[Task details]: Copy the pregnancy diet passage from "Diet logs were" through "by record review.", replacing "Diet logs" with "Food diaries".

[Reading text]:
########
Diets were matched in kilocalories per day on the basis of IOM recommendations to support weight gain of 7–11.5 kg for overweight women and 5–9 kg for women with obesity (12). Weight was measured at each visit. The estimated energy requirement was revisited at 34 weeks’ gestation on the basis of weight gain (Supplementary Table 3).

Prepregnancy weight was self-reported and verified at the first-trimester prenatal visit. Perinatal outcomes were recorded from the electronic health record. Small for gestational age (≤10th percentile) and large for gestational age (≥90th percentile) conditions were calculated using local and international (19) standards; rates were identical using both methods.

Diet logs were collected and analyzed weekly (Nutrition Data System for Research, University of Minnesota, 2010) to assess adherence. Compliance was calculated by the percentage of provided meals consumed per day. Participants reported any meal deviation; >90% of meals provided were consumed, confirmed by record review.
########
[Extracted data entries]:
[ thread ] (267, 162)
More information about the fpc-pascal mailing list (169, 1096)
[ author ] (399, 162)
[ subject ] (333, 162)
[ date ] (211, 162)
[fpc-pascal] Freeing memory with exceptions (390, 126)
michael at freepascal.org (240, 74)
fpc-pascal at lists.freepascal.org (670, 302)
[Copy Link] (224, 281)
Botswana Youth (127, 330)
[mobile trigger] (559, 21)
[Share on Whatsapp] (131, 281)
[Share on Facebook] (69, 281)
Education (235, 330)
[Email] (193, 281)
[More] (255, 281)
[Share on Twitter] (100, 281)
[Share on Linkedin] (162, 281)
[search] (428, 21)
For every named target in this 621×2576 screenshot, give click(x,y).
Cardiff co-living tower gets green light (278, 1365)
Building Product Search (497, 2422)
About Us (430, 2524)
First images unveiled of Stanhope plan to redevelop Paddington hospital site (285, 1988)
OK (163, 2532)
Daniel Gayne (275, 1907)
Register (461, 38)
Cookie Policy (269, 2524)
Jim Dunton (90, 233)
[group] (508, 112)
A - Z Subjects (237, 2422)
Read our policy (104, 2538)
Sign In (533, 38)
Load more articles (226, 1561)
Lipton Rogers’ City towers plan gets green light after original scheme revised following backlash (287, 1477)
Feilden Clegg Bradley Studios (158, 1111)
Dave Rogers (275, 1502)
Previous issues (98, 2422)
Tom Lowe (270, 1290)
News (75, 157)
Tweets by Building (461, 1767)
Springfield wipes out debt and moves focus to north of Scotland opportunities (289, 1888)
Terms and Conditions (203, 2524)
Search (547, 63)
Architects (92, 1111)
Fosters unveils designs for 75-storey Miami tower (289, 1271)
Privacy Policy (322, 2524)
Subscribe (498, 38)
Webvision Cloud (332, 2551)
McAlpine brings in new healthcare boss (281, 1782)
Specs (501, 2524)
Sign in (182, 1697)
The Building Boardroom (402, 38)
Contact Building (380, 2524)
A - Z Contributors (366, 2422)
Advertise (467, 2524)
########
[Task solution]:
Food diaries were collected and analyzed weekly (Nutrition Data System for Research, University of Minnesota, 2010) to assess adherence. Compliance was calculated by the percentage of provided meals consumed per day. Participants reported any meal deviation; >90% of meals provided were consumed, confirmed by record review.